WSD Progress

  • (11/19) SemCor: WN tagged WSD test set
    • (11/19) File parser (semcor.php)
      • (11/21) Sense keys have embedded WordNet POS as first number (1:NOUN:n, 2:VERB:v, 3:ADJECTIVE:a, 4:ADVERB:r, 5:ADJECTIVE SATELLITE:s)
      • (11/21) Some words have multiple possible senses (marked as #1;#2 in number/sense)
    • (11/21) Mass parser (semcor-tags.php)
      • (11/21) Brown1: 11,058 sentences; 102,901 verifiable words
      • (11/21) Brown2: 8,847 sentences; 82,368 verifiable words
    • (11/22) Query extractor (wn-semcor.php)
      • (11/22) Takes output from the parser (semcor.php/semcor-tags.php) and references a SQLite WordNet database (wnlexical.php)
      • (11/22) Validates all queries; simplifies down to word, part-of-speech, options (synsets with tag-count, gloss), "correct" options (synsets)
      • (11/24) Produces MySQL/SQLite statements to facilitate data analysis
    • (11/24) Ambiguity analysis (report_wsd1.php)
    • (11/25) Part-of-Speech analysis (report_wsd0.php)
    • (11/25) Frequency analysis (report_wsd2.php)
  • (11/21) Extended WN-LEXICAL conversion script to support SQLite and MySQL (wnlexical.php)
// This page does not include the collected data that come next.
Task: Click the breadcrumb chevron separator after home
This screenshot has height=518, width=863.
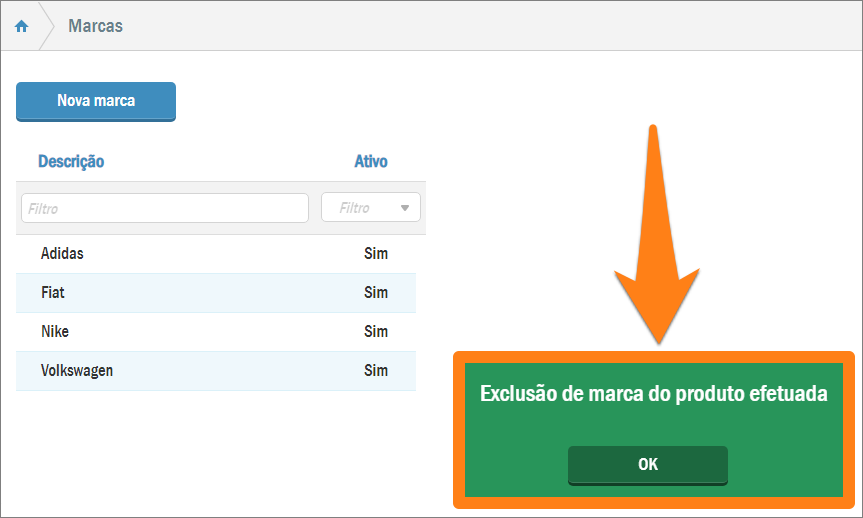Action: [x=47, y=27]
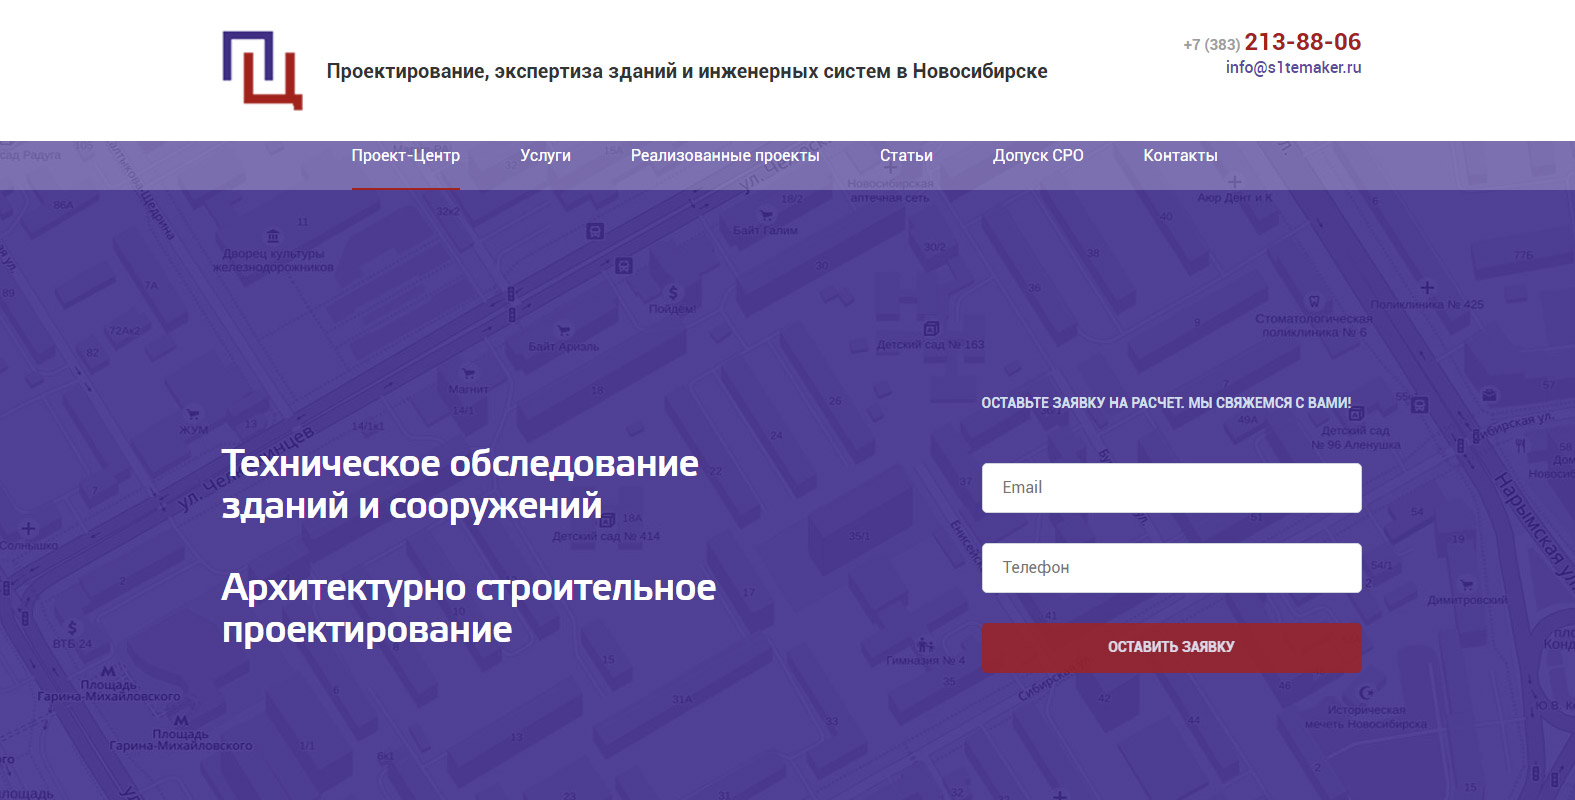Viewport: 1575px width, 800px height.
Task: Click the ВТБ 24 bank icon on map
Action: click(72, 628)
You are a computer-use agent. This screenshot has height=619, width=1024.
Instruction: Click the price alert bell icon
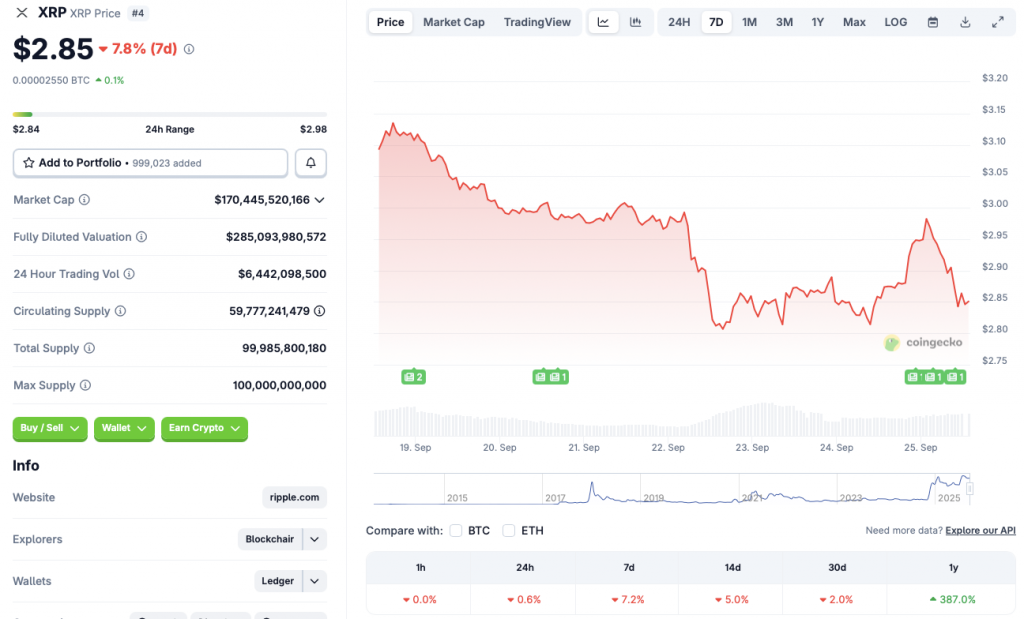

    • (11/21) WN-LEXICAL is dirty!
      • (11/21) Duplicate sense chunks (5580 ~ 2.6%: only difference is chunk id):
        SELECT synset_id, w_num, word, ss_type, sense_number, COUNT(*) AS ct 
        FROM wn_chunk_s
        GROUP BY synset_id, w_num, word, ss_type, sense_number
        HAVING ct>1
        ORDER BY ct DESC, word ASC
      • (11/21) Double single quotes (now fixed in conversion script)
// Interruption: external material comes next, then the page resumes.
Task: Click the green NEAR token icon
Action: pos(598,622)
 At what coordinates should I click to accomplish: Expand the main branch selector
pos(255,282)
      • (11/21) Sense chunks that differ only in w-num and case of word (ex: "sun" vs. "Sun")
      • (11/22) Word case in sense chunks is unpredictable (added separate word-lower attribute to assist searching)
    • (11/25) Sense analysis (report_wn1.php)
  • (11/25) Porter Stemmer: to use for Lesk implementation
    • (11/25) PHP implementation passes test case